Tree Felling

We were fascinated yesterday to see this massive machine come down the road, pull out the fence post in the field behind us, roll onto the field and then replace the fence post back in the ground. The machine wasn’t like anything we’d seen before so we watched it rumble across the field to the trees behind it and it started pulling up the smaller trees!

There’s been a lot of tree felling going on. Some eucalyptus plantations have been felled – but I think the land they are clearing behind us is because the councils are fining people for not keeping land clear as part of a drive to stop wild fires. Unless the land is designated for plantations, it has to be kept clear and clean if it is with x number of meters of houses or a fire break of x meters has to be in place.

The trees they are taking down behind us are pine and don’t look as though they were plantation trees (they aren’t in rows). Several have fallen down over the years and not cleared away, so it would have been a bit of a wild fire risk.

Anyway, we watched as this machine plucked smaller trees and then carefully laid them down side by side. Then someone with a chainsaw started cutting the bigger trees and this machine moved them and stacked them.

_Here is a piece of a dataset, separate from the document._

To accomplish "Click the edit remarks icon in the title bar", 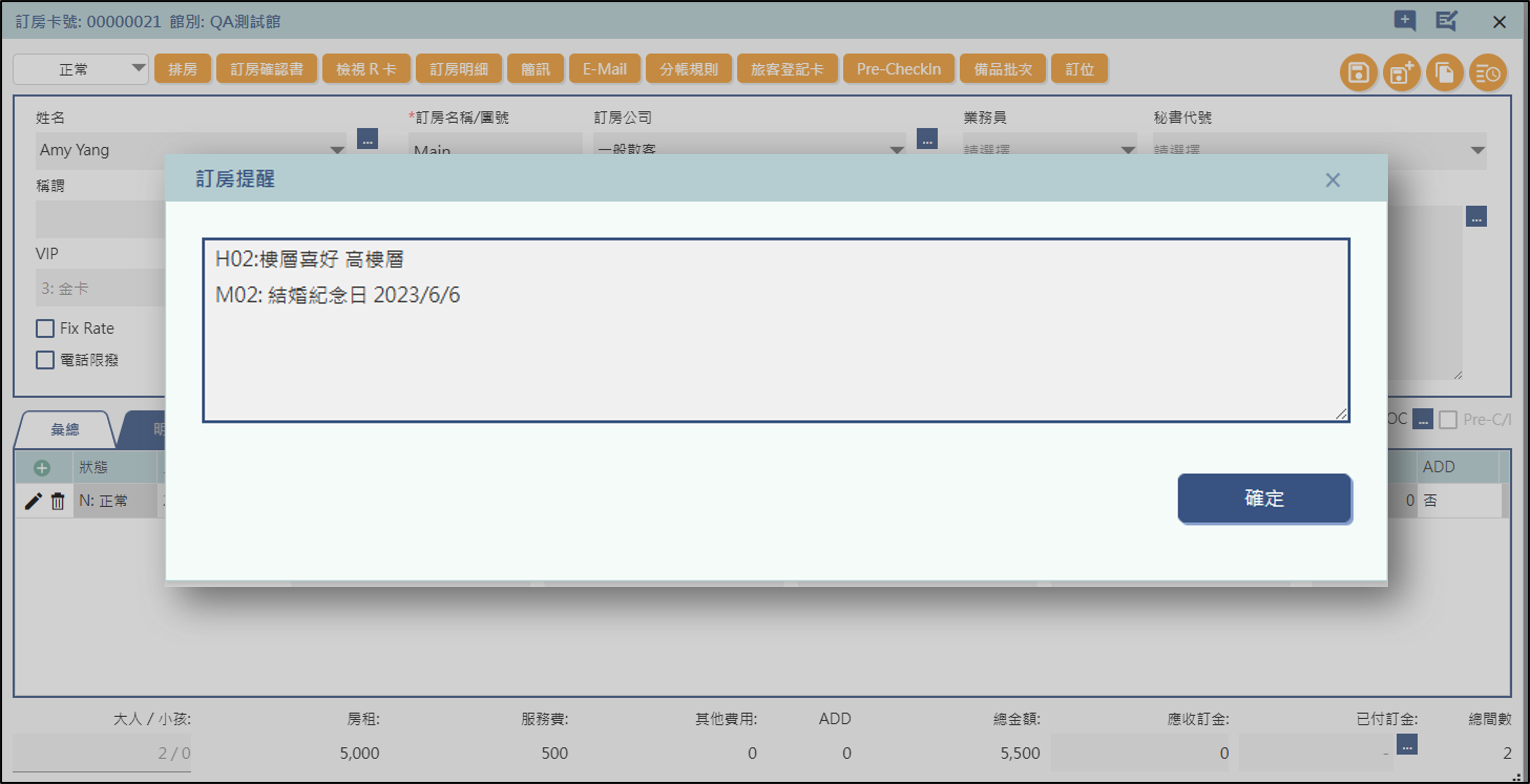I will 1446,21.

I think there were two people working, the operator of the machine and the chainsaw person. They’d pretty much cleared it in a day. I wonder how many people would have been used in the past – or how much time it would have taken.

And then this morning I saw this where eucalyptus trees are being cleared. It’s like a massive pencil sharpener! The trees get fed into where the arrow is and then they get rolled around and all their branches get cut off. Ready to be taken away.

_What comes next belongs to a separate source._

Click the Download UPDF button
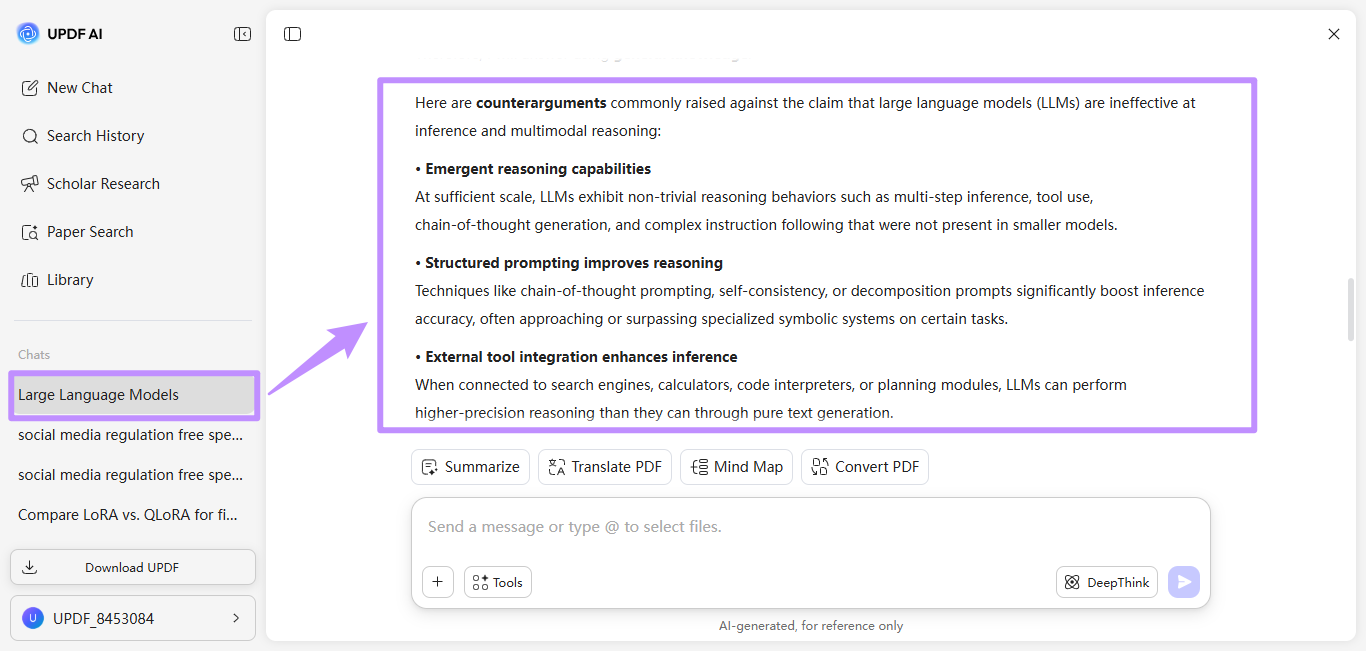Screen dimensions: 1366x651 point(133,567)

It’s very interesting watching the land getting cleared. It’s like it would have looked 70 or so years ago. Houses are appearing which were ‘lost’ among the trees.

I’ve thought before how the eucalyptus are like a reservoir in reverse. Instead of valleys getting flooded, the hills get ‘raised’. I think the trees get to about 20 meters before they are harvested – so the whole landscape was basically raised by this amount!

This is a great example – the yellow line is where the hill top would have originally been pre-eucalyptus. So the horizon really has changed:

The walk I take in the morning has changed and has opened up tremendously. There are views where there were trees before and there’s certainly a couple of houses which would have been in the shadows of trees now having 180 degree sea views! I can see old walls and tracks which were previously hidden.

It appears that people either love or hate the eucalyptus, with perhaps the people who like them being limited to people who work or profit from the wood business (which is by no means insignificant) and the land owners who grow them for profit. I’m sort of neutral as it’s all we’ve known, but before we moved here I was very aware of the wild fire risk, and we didn’t view houses which were too close to eucalyptus trees. Some councils are encouraging the eucalyptus to be replaced with other crops like avocado (which would be great!).

One big challenge though that the wood felling creates is the massive machinery wrecks the roads and can completely wipe out unsurfaced tracks. The felling companies are responsible for making the roads right again or paying fines – but this rarely happens. Councils where this is a big problem (there was one village which became inaccessible as all roads to the village were severely damaged by machinery) now enforce the big machines to have tracking devices so if roads or tracks are damaged, they know who to get in touch with to get fixed or fined.

So it will be interesting to see what happens now, both in the land behind us and whether the eucalyptus that’s been cleared is replanted with eucalyptus or something else.